Thrombin Differentiates Normal Lung Fibroblasts to a Myofibroblast Phenotype via the Proteolytically Activated Receptor-1 and a Protein Kinase C-dependent Pathway

Abstract

Myofibroblasts are ultrastructurally and metabolically distinctive fibroblasts that express smooth muscle (SM)-α actin and are associated with various fibrotic lesions. The present study was undertaken to investigate the myofibroblast phenotype that appears after activation of normal lung fibroblasts by thrombin. We demonstrate that thrombin induces smooth muscle-α actin expression and rapid collagen gel contraction by normal lung fibroblasts via the proteolytically activated receptor-1 and independent of transforming growth factor-β pathway. Using antisense oligonucleotides we demonstrate that a decreased level of PKCε abolishes SM-α actin expression and collagen gel contraction induced by thrombin in normal lung fibroblasts. Inhibition of PKCε translocation also abolishes thrombin-induced collagen gel contraction, SM-α actin increase, and its organization by normal lung fibroblasts, suggesting that activation of PKCε is required for these effects.

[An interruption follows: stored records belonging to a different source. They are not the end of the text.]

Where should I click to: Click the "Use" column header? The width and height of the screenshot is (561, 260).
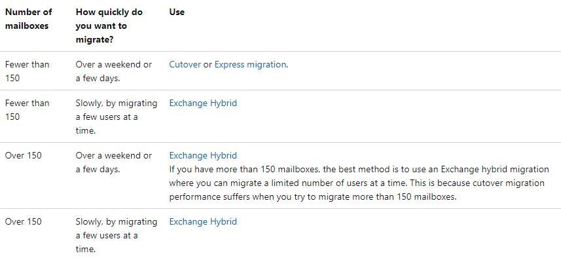pyautogui.click(x=177, y=12)
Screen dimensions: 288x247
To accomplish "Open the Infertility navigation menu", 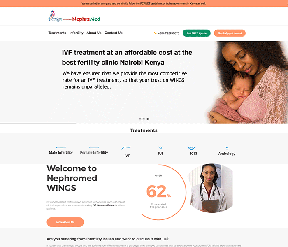I will coord(76,33).
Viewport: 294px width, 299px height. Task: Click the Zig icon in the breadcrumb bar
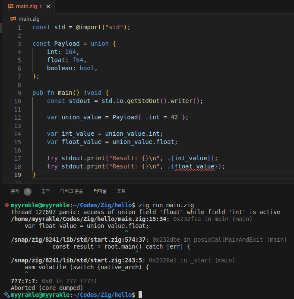13,19
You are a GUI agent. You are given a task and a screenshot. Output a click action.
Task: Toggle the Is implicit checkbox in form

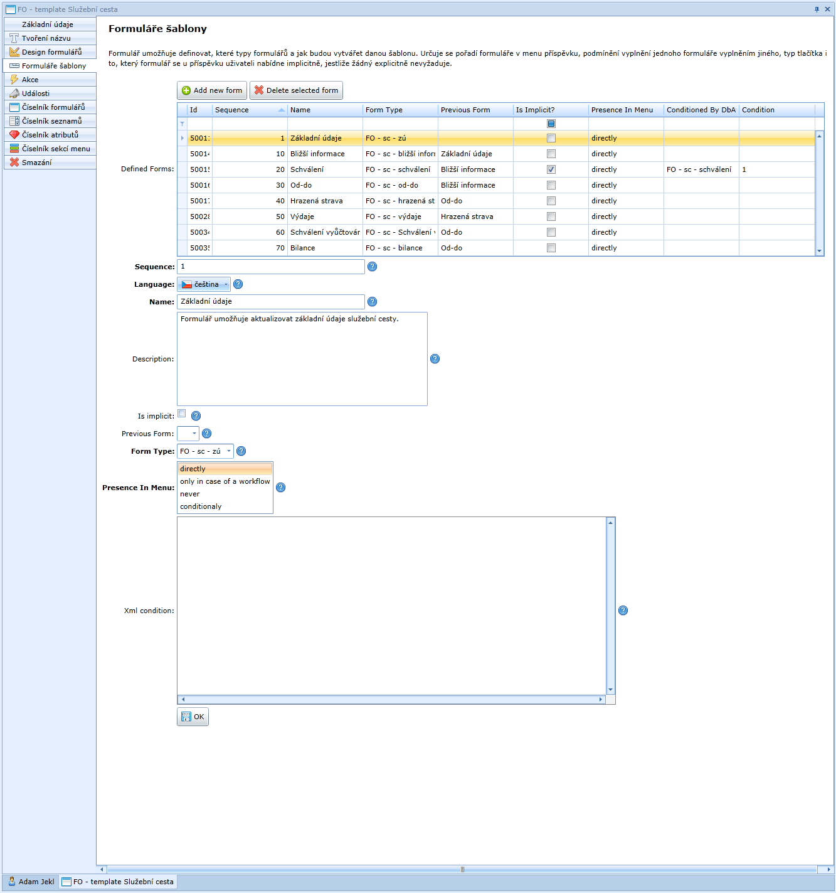[182, 414]
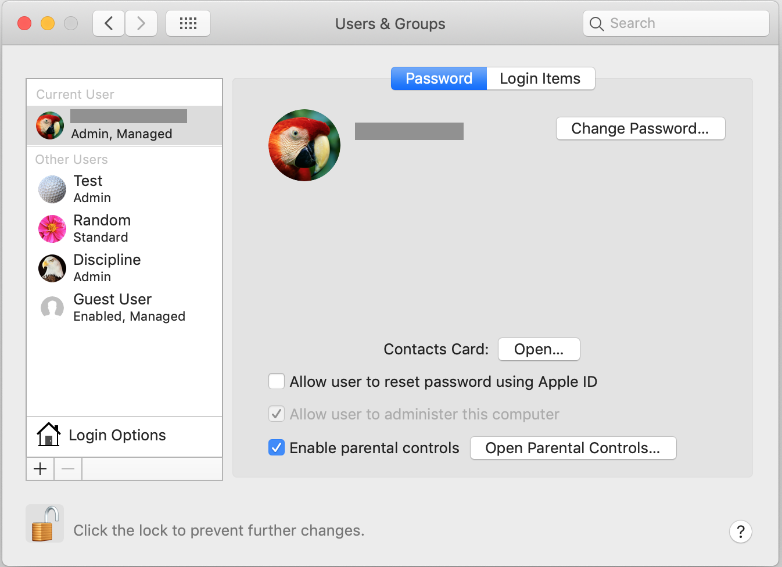This screenshot has width=782, height=567.
Task: Uncheck Enable parental controls checkbox
Action: pyautogui.click(x=277, y=447)
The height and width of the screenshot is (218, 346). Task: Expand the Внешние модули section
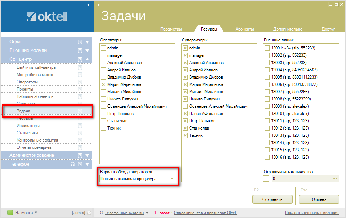pyautogui.click(x=87, y=51)
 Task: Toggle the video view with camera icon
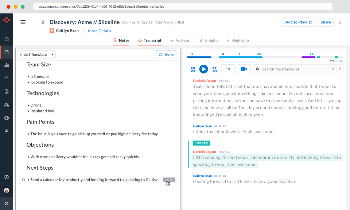tap(244, 69)

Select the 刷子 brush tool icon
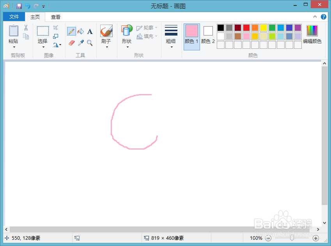(106, 30)
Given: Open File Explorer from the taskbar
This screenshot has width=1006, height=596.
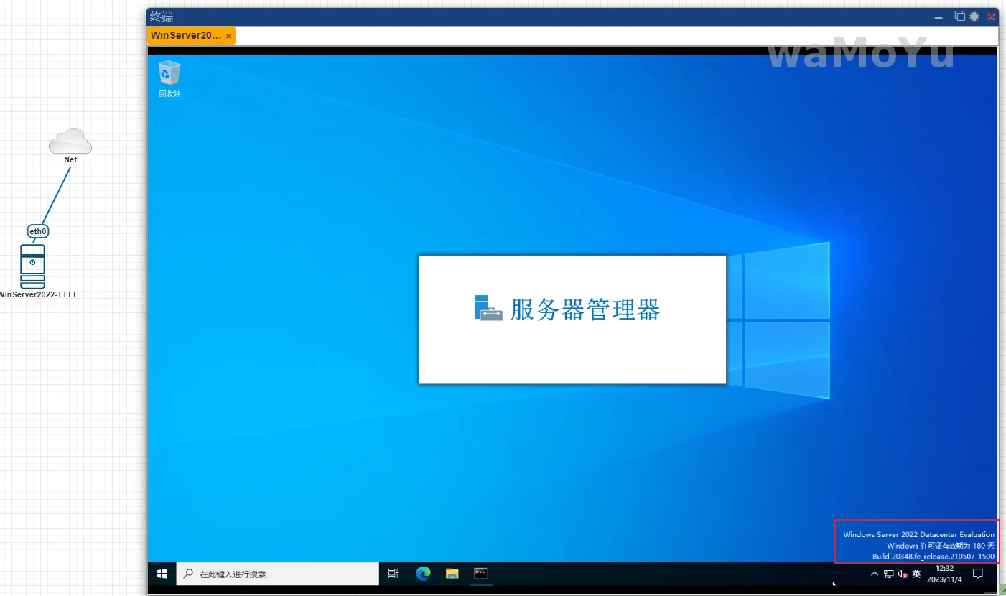Looking at the screenshot, I should (x=452, y=574).
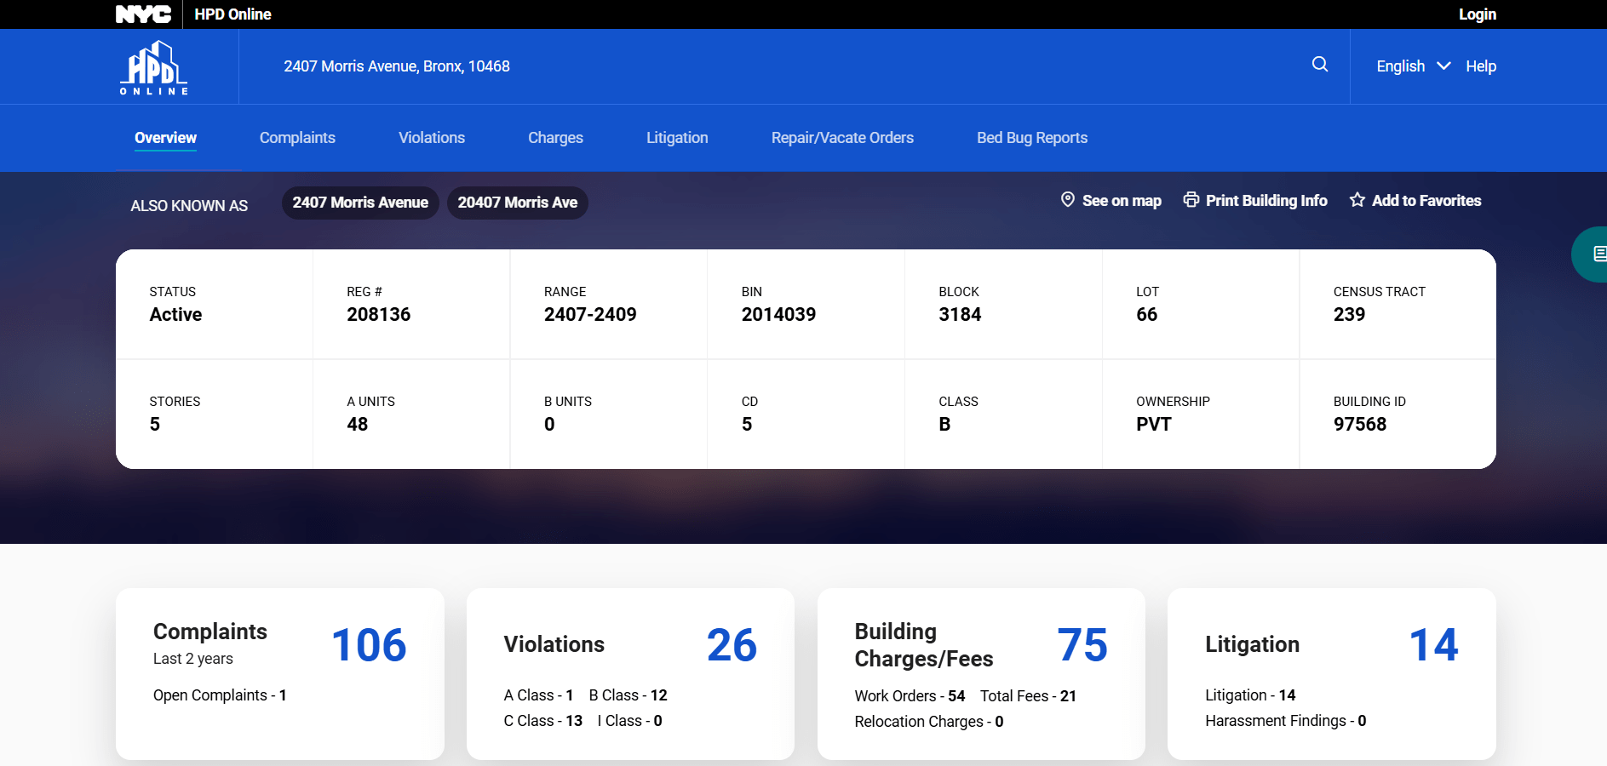View the Bed Bug Reports tab
This screenshot has width=1607, height=766.
click(1031, 138)

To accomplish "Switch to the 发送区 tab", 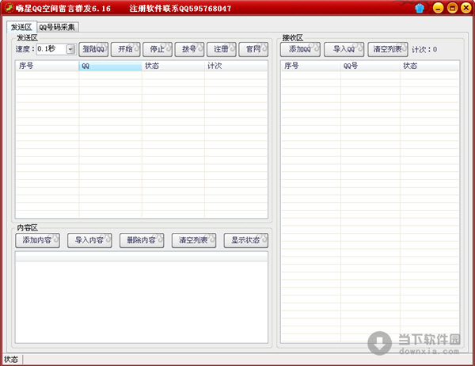I will (21, 27).
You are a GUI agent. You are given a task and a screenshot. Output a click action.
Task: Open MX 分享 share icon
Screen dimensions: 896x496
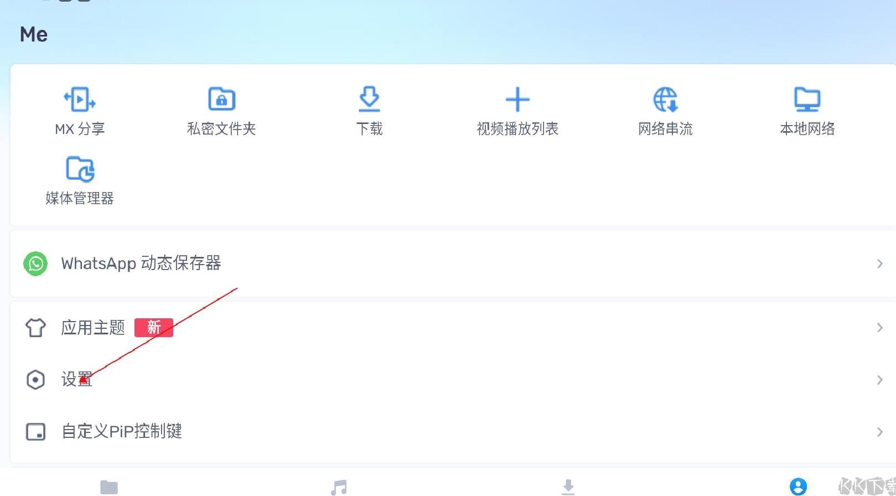[80, 100]
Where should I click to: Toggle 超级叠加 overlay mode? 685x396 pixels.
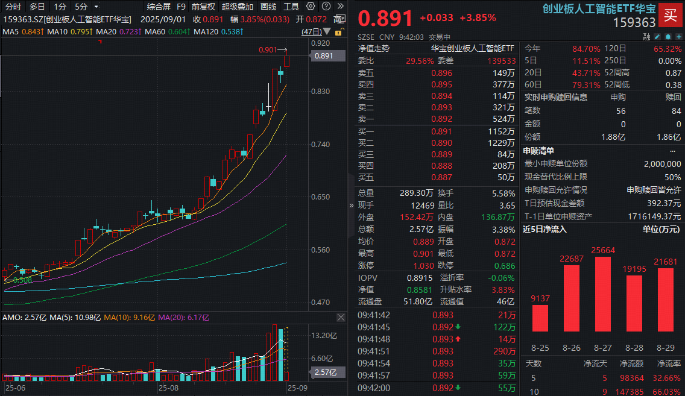(x=237, y=7)
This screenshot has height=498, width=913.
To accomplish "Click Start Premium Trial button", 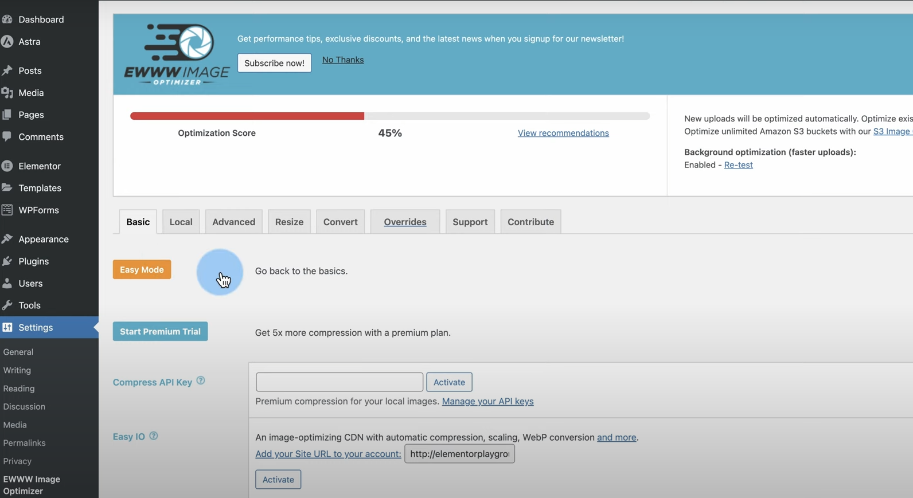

In normal lung fibroblasts PKCε binds to SM-α actin after thrombin treatment, but in activated fibroblasts derived from scleroderma lung they associate even in untreated cells. This suggests that SM-α actin may serve as a substrate for PKCε in lung fibroblasts when activated by thrombin. We propose that thrombin differentiates normal lung fibroblasts to a myofibroblast phenotype via a PKC-dependent pathway. Thrombin-induced differentiation of normal lung fibroblasts to a myofibroblast phenotype resembles the phenotype observed in scleroderma lung fibroblasts. Therefore, we conclude that chronic exposure to thrombin after microvascular injury leads to activation of normal lung fibroblasts and to the appearance of a myofibroblast phenotype in vivo. Our study provides novel, compelling evidence that thrombin is an important mediator of the interstitial lung fibrosis associated with scleroderma.